[INPUT RECORDS Boundary: Start]

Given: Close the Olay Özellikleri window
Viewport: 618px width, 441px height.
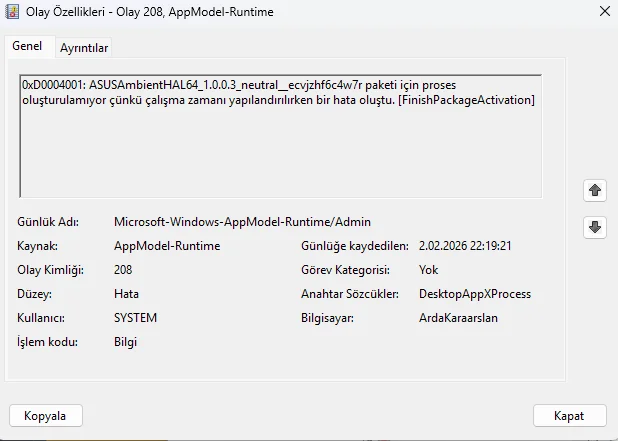Looking at the screenshot, I should pos(604,12).
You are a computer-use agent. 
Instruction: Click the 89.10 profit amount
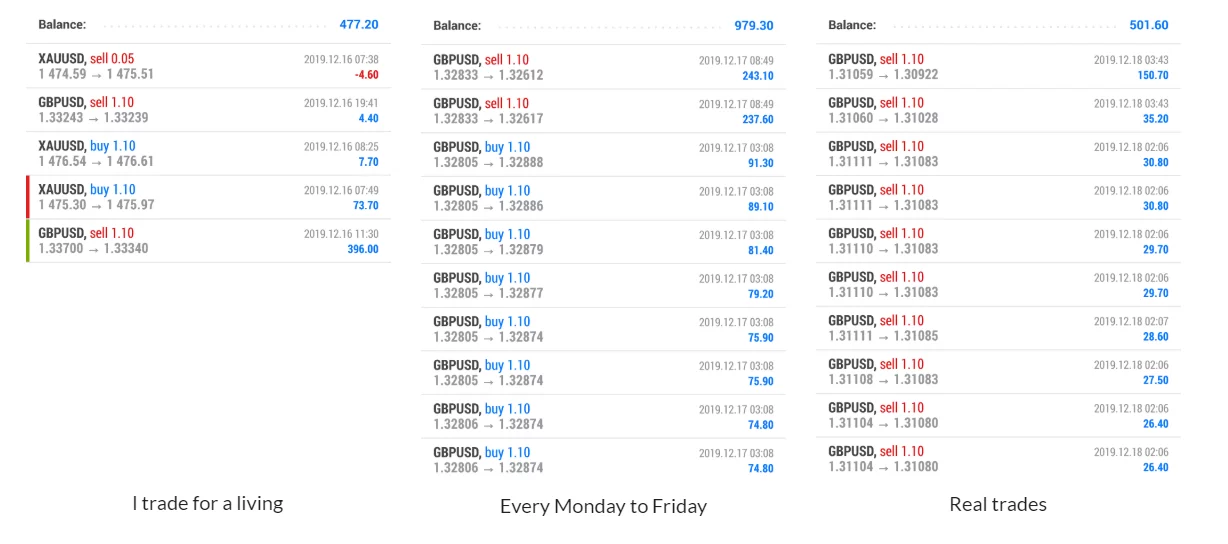point(760,207)
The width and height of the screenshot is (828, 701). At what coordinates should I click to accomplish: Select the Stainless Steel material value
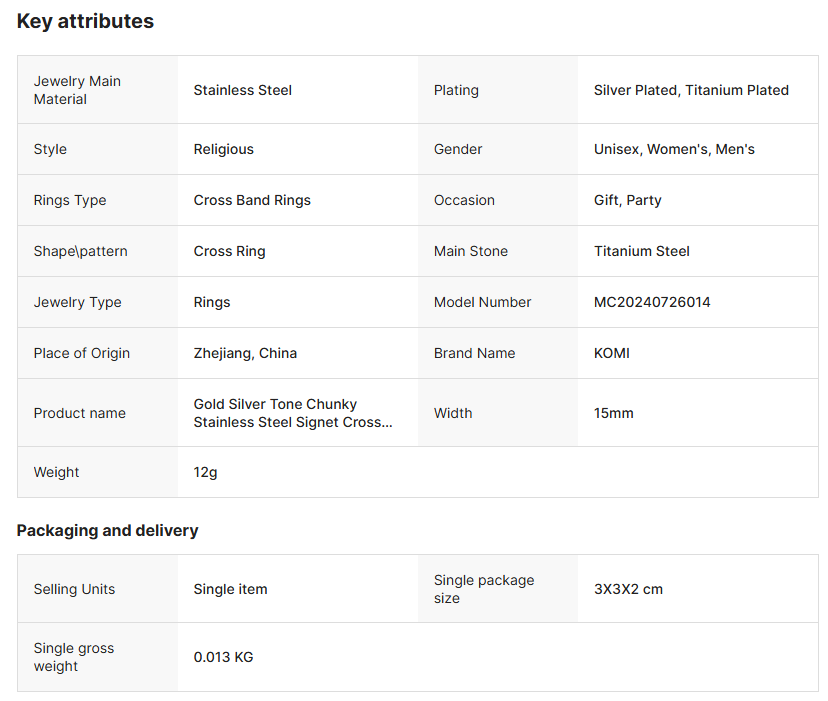[x=242, y=90]
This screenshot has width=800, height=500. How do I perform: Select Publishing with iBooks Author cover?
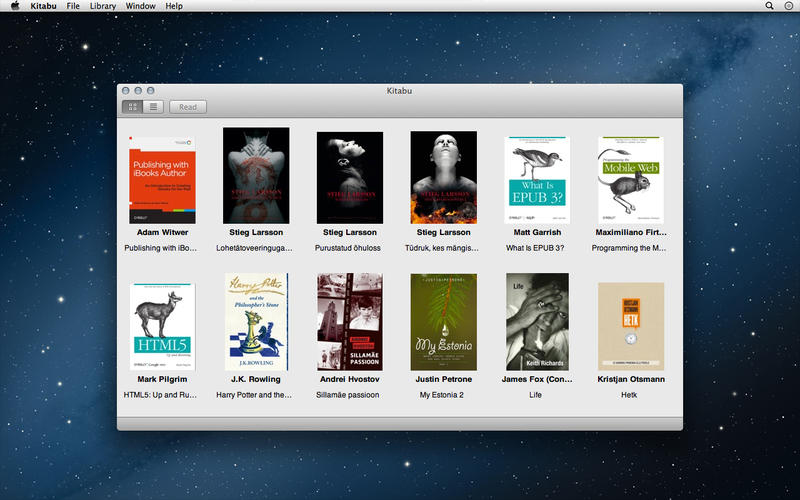(x=164, y=180)
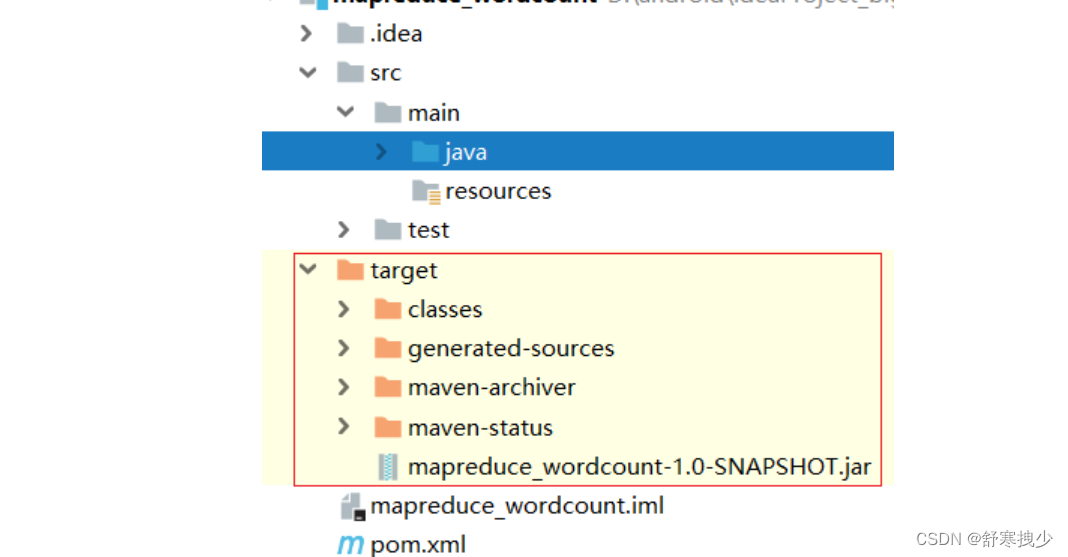Click the Maven pom.xml file icon
The width and height of the screenshot is (1068, 557).
click(350, 545)
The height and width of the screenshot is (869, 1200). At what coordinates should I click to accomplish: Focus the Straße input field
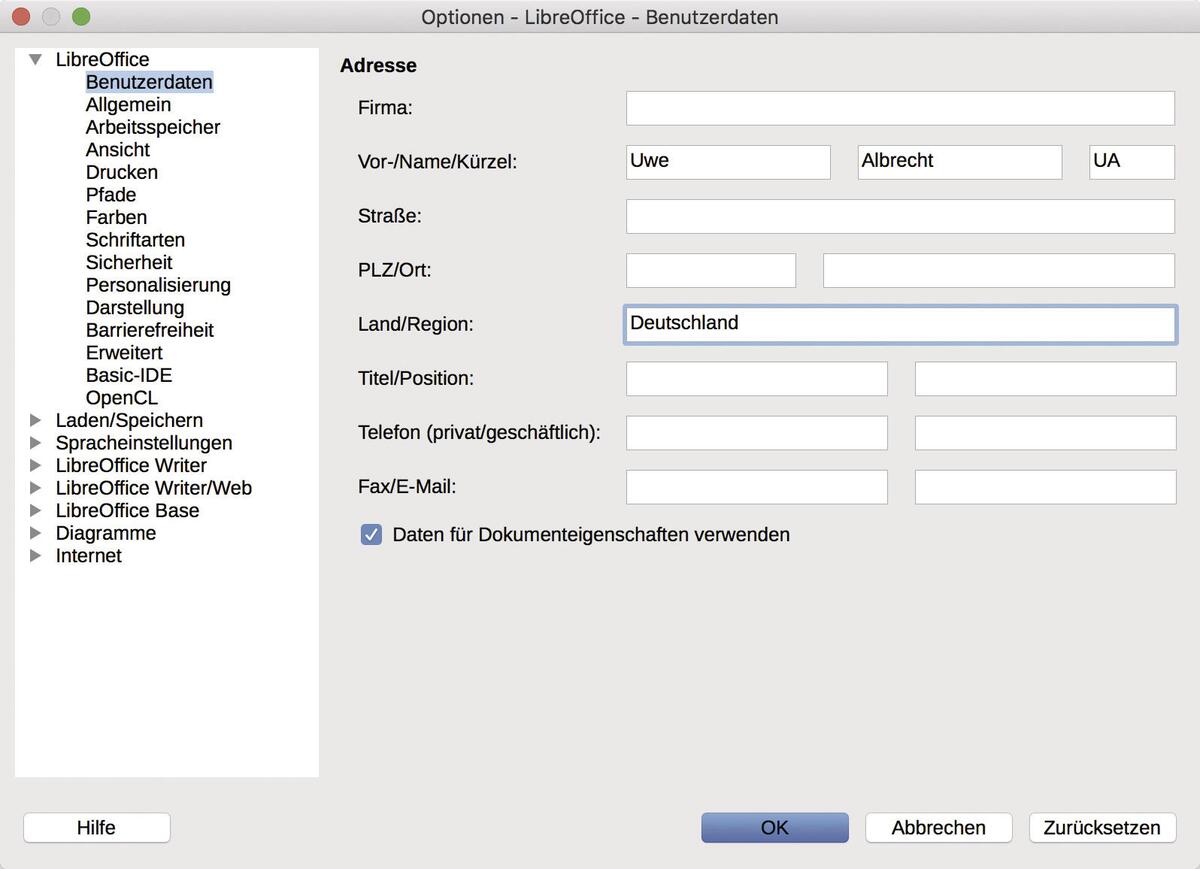point(900,216)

[INPUT RECORDS Boundary: End]

Make an exact copy of every entry above, but keep the pictures out of it.

§ ANSWER SECTION:
Given: Close the Olay Özellikleri window
Viewport: 618px width, 441px height.
Looking at the screenshot, I should pos(604,12).
You are a computer-use agent. 
Instruction: Click the 89.10 profit amount
point(760,207)
The width and height of the screenshot is (828, 701). At what coordinates should I click to accomplish: Select the Stainless Steel material value
[x=242, y=90]
This screenshot has width=800, height=500. How do I perform: Select Publishing with iBooks Author cover?
(x=164, y=180)
Click the Maven pom.xml file icon
The width and height of the screenshot is (1068, 557).
click(350, 545)
The height and width of the screenshot is (869, 1200). At what coordinates should I click to accomplish: Focus the Straße input field
point(900,216)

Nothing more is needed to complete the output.